Suppose we have two relatively high conditional quantiles \(q_{\tau _1}(\textbf{x}_i)\) and \(q_{\tau _2}(\textbf{x}_i)\), \(\tau _1 < \tau _2\) from \(F_{Y|\varvec{X}=\textbf{x}_i}\) and we wish to estimate the conditional quantile \(q_\beta (\textbf{x}_i)\), with \(\beta \ge \tau _2\). To avoid dealing with the upper endpoint directly when extrapolating, we work with the density-quantile function (Hutson 2002) defined as \(fq_{\beta }(\textbf{x}_i) = f_{Y|\varvec{X}=\textbf{x}_i}(q_{\beta }(\textbf{x}_i)|\textbf{x}_i )=1/q^{\prime }_{\beta }(\textbf{x}_i): [0,1] \rightarrow \mathbb {R}_+\), where \(q'_{\beta }\) is the derivative of \(q_{\beta }\) with respect to \(\beta \). This function is obtained by differentiating \(\beta =F_{Y|\varvec{X}=\textbf{x}_i}(q_{\beta }(\textbf{x}_i)|\textbf{x}_i)\) with respect to \(\beta \). Hutson (2002) proposed a linear interpolation on the tail part \(\{\beta :\tau _2< \beta < 1\}\) of \(fq_{\beta }(\textbf{x}_i)\) to derive an expression for \(q_{\beta }(\textbf{x}_i)\) for higher quantiles. Note that when \(\beta =1\), the density-quantile function at the upper endpoint, \(fq_{1}(\textbf{x}_i)\), is equal to 0 by properties of probability density functions. Additionally, \(fq_{\tau _2}(\textbf{x}_i)\), or equivalently, \(1/q_{\tau _2}^{\prime }(\textbf{x}_i)\) can be approximated by the reciprocal of the slope between the points \((\tau _1, q_{\tau _1}(\textbf{x}_i))\) and \((\tau _2, q_{\tau _2}(\textbf{x}_i))\) if they are close enough. Integrating the interpolated \(q'_{\beta }(\textbf{x}_i) = 1/fq_{\beta }(\textbf{x}_i)\) and setting \(\beta = p_{\text {C1}}\), we have the following extrapolation formula (Hutson 2002)

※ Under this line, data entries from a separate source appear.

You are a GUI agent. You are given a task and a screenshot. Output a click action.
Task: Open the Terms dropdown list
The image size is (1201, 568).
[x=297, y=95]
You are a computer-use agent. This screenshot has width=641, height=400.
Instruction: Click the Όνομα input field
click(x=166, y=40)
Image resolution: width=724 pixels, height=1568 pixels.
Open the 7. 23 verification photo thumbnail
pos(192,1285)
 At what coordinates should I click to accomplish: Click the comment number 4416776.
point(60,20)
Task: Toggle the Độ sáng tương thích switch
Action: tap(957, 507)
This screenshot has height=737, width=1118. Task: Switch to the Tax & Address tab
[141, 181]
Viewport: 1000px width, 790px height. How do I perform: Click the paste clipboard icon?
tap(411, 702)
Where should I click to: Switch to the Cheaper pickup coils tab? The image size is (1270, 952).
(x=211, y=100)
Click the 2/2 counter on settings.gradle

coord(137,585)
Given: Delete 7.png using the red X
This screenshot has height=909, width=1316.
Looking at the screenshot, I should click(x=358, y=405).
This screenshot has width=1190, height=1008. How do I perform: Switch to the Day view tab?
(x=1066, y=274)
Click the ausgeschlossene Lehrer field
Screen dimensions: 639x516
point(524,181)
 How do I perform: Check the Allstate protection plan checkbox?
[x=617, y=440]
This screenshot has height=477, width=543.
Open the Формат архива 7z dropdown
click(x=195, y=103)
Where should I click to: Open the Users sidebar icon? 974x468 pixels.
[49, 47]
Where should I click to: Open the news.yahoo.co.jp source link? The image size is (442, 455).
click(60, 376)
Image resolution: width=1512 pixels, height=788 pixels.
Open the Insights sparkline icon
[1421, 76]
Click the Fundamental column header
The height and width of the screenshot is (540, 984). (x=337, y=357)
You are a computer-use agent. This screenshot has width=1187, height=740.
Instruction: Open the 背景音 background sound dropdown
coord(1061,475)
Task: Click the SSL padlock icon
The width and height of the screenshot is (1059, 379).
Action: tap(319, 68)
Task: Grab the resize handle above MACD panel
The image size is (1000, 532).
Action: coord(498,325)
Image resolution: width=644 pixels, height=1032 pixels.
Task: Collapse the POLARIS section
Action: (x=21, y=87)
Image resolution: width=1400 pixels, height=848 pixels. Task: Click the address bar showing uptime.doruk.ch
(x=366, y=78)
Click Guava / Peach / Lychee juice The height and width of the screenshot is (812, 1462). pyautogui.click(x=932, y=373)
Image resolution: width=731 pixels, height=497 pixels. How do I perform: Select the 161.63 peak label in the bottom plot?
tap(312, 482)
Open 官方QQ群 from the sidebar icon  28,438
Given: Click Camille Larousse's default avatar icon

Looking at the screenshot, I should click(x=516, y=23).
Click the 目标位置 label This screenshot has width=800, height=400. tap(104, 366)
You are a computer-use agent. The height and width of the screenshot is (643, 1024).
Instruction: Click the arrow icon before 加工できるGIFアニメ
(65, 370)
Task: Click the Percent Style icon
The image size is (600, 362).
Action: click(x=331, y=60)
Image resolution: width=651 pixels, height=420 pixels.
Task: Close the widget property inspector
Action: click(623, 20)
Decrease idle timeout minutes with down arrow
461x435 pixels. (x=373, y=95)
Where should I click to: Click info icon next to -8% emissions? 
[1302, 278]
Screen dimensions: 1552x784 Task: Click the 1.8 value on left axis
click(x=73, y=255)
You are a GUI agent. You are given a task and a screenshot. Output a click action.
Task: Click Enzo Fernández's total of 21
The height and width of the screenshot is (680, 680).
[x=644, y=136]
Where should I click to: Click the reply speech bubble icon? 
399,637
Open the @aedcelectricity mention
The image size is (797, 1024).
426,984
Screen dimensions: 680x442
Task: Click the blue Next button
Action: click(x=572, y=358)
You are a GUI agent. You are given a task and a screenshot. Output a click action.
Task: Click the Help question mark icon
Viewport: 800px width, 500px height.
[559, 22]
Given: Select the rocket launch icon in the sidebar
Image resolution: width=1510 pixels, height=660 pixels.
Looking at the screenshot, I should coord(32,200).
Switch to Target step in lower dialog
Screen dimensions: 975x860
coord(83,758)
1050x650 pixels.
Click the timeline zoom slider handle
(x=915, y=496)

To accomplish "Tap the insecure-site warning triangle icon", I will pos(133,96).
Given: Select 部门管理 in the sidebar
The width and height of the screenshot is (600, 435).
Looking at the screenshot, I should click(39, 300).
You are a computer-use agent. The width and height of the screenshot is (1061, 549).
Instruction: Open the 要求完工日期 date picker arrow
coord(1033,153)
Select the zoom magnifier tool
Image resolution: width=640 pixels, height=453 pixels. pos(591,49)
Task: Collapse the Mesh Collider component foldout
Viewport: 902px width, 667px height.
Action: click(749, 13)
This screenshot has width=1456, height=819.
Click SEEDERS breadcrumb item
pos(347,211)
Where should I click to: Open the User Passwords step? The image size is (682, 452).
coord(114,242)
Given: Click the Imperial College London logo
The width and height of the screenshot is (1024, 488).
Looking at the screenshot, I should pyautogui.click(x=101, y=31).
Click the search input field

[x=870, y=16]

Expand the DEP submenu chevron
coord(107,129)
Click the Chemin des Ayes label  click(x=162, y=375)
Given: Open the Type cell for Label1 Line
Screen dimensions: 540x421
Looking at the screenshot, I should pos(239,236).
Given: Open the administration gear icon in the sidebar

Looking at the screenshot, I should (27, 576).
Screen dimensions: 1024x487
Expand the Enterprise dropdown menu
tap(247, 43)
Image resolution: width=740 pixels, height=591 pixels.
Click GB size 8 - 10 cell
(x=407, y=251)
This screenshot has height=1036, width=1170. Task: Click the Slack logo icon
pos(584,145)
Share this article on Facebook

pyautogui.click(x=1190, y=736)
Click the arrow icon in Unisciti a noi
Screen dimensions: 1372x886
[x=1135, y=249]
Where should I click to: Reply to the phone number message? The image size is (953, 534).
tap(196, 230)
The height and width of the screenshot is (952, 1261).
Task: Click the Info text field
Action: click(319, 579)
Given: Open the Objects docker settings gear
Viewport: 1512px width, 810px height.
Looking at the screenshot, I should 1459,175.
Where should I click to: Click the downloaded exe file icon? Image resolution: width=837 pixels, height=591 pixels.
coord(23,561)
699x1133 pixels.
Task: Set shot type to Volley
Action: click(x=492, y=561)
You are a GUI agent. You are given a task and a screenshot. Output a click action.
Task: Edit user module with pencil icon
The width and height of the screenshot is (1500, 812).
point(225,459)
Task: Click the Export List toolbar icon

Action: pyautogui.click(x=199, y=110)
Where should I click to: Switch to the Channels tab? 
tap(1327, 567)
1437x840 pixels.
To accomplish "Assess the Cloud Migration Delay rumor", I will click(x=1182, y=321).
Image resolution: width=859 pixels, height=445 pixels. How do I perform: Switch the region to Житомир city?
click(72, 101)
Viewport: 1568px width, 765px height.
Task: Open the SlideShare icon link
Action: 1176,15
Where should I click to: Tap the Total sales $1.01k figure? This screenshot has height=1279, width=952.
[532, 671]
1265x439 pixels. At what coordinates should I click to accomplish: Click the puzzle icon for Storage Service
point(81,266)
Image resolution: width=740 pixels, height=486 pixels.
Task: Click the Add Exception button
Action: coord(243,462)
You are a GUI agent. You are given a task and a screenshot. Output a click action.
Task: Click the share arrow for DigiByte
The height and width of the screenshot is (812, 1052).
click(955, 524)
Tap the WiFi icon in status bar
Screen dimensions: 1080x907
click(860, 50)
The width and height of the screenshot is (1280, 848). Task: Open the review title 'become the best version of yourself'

$$\begin{aligned} \hat{q}_{p_{\text {C1}}}(\textbf{x}_i)=q_{\tau _2}(\textbf{x}_i) + \frac{\tau _2-1}{\tau _2-\tau _1}[q_{\tau _2}(\textbf{x}_i)-q_{\tau _1}(\textbf{x}_i)]\log \frac{1-p_{\text {C1}}}{1-\tau _2}, \quad \tau _2 \le p_{\text {C1}}< 1. \end{aligned}$$
(11)

The choice of \(\tau _1\) and \(\tau _2\) involves a trade-off between the accuracy of quantile regression and tail extrapolation. Small \(\tau _1\) and \(\tau _2\) have better performance of the quantile estimation but poor extrapolation, while large values operate oppositely. Additionally, the difference between \(\tau _1\) and \(\tau _2\) affects approximation accuracy of \(q_{\tau _2}^{\prime }(\textbf{x}_i)\). Here, we use two relatively large empirical quantiles defined as \(\tau _1 = (m-1)/(m+1)\) and \(\tau _2=m/(m+1)\). with \(m=30,90.\) These two settings were designed to study the influence of different \(\tau _1\) and \(\tau _2\) over the extrapolation results.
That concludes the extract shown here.